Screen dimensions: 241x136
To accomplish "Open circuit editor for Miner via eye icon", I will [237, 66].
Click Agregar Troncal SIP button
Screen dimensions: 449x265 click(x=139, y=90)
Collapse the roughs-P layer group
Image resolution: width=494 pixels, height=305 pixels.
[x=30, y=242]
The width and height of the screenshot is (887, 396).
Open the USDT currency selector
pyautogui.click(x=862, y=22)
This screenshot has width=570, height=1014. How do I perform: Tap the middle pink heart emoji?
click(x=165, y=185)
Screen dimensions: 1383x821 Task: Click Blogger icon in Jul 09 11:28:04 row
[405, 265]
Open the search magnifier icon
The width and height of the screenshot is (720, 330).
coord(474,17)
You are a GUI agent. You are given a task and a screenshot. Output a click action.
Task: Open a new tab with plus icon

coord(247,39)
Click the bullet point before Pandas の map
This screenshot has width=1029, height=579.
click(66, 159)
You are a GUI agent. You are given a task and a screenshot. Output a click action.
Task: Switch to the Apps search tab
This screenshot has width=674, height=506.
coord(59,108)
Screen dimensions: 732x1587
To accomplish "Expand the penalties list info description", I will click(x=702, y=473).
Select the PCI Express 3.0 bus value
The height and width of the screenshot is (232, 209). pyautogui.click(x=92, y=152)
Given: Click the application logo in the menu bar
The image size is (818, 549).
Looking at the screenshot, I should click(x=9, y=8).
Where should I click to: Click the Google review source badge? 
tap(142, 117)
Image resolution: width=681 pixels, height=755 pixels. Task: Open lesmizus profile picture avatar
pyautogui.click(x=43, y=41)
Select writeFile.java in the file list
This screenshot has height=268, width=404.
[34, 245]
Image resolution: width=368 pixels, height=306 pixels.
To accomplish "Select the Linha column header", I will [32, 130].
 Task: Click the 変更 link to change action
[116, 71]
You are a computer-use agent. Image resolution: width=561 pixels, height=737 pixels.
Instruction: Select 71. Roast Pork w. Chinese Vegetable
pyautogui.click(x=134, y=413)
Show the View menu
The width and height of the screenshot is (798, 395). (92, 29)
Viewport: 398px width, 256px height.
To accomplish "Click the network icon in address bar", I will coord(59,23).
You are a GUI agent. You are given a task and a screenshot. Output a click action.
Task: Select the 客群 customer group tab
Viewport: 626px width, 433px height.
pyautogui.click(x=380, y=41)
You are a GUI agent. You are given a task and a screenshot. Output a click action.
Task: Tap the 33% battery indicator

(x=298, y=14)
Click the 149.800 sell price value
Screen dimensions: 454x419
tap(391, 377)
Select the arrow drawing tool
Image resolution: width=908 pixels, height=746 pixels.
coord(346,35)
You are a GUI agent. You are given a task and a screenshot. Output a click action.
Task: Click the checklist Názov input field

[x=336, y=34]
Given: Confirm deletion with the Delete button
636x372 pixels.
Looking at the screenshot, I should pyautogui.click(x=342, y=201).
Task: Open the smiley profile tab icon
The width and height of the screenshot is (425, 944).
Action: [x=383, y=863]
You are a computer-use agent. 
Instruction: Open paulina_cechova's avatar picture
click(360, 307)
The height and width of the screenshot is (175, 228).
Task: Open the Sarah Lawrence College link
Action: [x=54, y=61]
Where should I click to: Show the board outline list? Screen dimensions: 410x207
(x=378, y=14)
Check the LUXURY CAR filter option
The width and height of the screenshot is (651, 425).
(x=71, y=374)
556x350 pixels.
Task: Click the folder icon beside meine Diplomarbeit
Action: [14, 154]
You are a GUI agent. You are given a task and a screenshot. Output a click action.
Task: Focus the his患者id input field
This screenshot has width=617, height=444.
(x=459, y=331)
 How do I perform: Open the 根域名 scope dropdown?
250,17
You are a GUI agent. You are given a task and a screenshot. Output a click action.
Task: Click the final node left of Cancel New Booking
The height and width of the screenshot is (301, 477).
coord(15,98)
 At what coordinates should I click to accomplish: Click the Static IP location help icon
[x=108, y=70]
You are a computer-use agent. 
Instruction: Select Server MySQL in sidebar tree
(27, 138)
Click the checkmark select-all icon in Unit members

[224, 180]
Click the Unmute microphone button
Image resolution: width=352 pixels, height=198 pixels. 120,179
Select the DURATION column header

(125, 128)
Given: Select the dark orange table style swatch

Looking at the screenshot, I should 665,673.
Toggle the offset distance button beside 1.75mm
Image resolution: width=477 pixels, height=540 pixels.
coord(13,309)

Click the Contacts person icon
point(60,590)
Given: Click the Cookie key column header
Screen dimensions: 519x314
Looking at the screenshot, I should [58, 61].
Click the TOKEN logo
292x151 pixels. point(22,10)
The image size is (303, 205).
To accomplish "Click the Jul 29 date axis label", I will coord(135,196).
----
• [Task]: Please repeat every record above word for word.

• [Task solution]:
Screen dimensions: 241x136
To accomplish "Open circuit editor for Miner via eye icon", I will [237, 66].
Click Agregar Troncal SIP button
Screen dimensions: 449x265 click(x=139, y=90)
Collapse the roughs-P layer group
Image resolution: width=494 pixels, height=305 pixels.
[x=30, y=242]
The width and height of the screenshot is (887, 396).
Open the USDT currency selector
pyautogui.click(x=862, y=22)
This screenshot has width=570, height=1014. How do I perform: Tap the middle pink heart emoji?
click(x=165, y=185)
Screen dimensions: 1383x821 Task: Click Blogger icon in Jul 09 11:28:04 row
[405, 265]
Open the search magnifier icon
The width and height of the screenshot is (720, 330).
coord(474,17)
You are a GUI agent. You are given a task and a screenshot. Output a click action.
Task: Open a new tab with plus icon

coord(247,39)
Click the bullet point before Pandas の map
This screenshot has width=1029, height=579.
click(66, 159)
You are a GUI agent. You are given a task and a screenshot. Output a click action.
Task: Switch to the Apps search tab
This screenshot has width=674, height=506.
coord(59,108)
Screen dimensions: 732x1587
To accomplish "Expand the penalties list info description", I will click(x=702, y=473).
Select the PCI Express 3.0 bus value
The height and width of the screenshot is (232, 209). pyautogui.click(x=92, y=152)
Given: Click the application logo in the menu bar
The image size is (818, 549).
Looking at the screenshot, I should click(x=9, y=8).
Where should I click to: Click the Google review source badge? 
tap(142, 117)
Image resolution: width=681 pixels, height=755 pixels. Task: Open lesmizus profile picture avatar
pyautogui.click(x=43, y=41)
Select writeFile.java in the file list
This screenshot has height=268, width=404.
[34, 245]
Image resolution: width=368 pixels, height=306 pixels.
To accomplish "Select the Linha column header", I will [32, 130].
 Task: Click the 変更 link to change action
[116, 71]
You are a computer-use agent. Image resolution: width=561 pixels, height=737 pixels.
Instruction: Select 71. Roast Pork w. Chinese Vegetable
pyautogui.click(x=134, y=413)
Show the View menu
The width and height of the screenshot is (798, 395). (92, 29)
Viewport: 398px width, 256px height.
To accomplish "Click the network icon in address bar", I will coord(59,23).
You are a GUI agent. You are given a task and a screenshot. Output a click action.
Task: Select the 客群 customer group tab
Viewport: 626px width, 433px height.
pyautogui.click(x=380, y=41)
You are a GUI agent. You are given a task and a screenshot. Output a click action.
Task: Tap the 33% battery indicator

(x=298, y=14)
Click the 149.800 sell price value
Screen dimensions: 454x419
tap(391, 377)
Select the arrow drawing tool
Image resolution: width=908 pixels, height=746 pixels.
coord(346,35)
You are a GUI agent. You are given a task and a screenshot. Output a click action.
Task: Click the checklist Názov input field

[x=336, y=34]
Given: Confirm deletion with the Delete button
636x372 pixels.
Looking at the screenshot, I should pyautogui.click(x=342, y=201).
Task: Open the smiley profile tab icon
The width and height of the screenshot is (425, 944).
Action: [x=383, y=863]
You are a computer-use agent. 
Instruction: Open paulina_cechova's avatar picture
click(360, 307)
The height and width of the screenshot is (175, 228).
Task: Open the Sarah Lawrence College link
Action: [x=54, y=61]
Where should I click to: Show the board outline list? Screen dimensions: 410x207
(x=378, y=14)
Check the LUXURY CAR filter option
The width and height of the screenshot is (651, 425).
(x=71, y=374)
556x350 pixels.
Task: Click the folder icon beside meine Diplomarbeit
Action: [14, 154]
You are a GUI agent. You are given a task and a screenshot. Output a click action.
Task: Focus the his患者id input field
This screenshot has width=617, height=444.
(x=459, y=331)
 How do I perform: Open the 根域名 scope dropdown?
250,17
You are a GUI agent. You are given a task and a screenshot. Output a click action.
Task: Click the final node left of Cancel New Booking
The height and width of the screenshot is (301, 477).
coord(15,98)
 At what coordinates should I click to accomplish: Click the Static IP location help icon
[x=108, y=70]
You are a computer-use agent. 
Instruction: Select Server MySQL in sidebar tree
(27, 138)
Click the checkmark select-all icon in Unit members

[224, 180]
Click the Unmute microphone button
Image resolution: width=352 pixels, height=198 pixels. 120,179
Select the DURATION column header

(125, 128)
Given: Select the dark orange table style swatch

Looking at the screenshot, I should 665,673.
Toggle the offset distance button beside 1.75mm
Image resolution: width=477 pixels, height=540 pixels.
coord(13,309)

Click the Contacts person icon
point(60,590)
Given: Click the Cookie key column header
Screen dimensions: 519x314
Looking at the screenshot, I should [58, 61].
Click the TOKEN logo
292x151 pixels. point(22,10)
The image size is (303, 205).
To accomplish "Click the Jul 29 date axis label", I will coord(135,196).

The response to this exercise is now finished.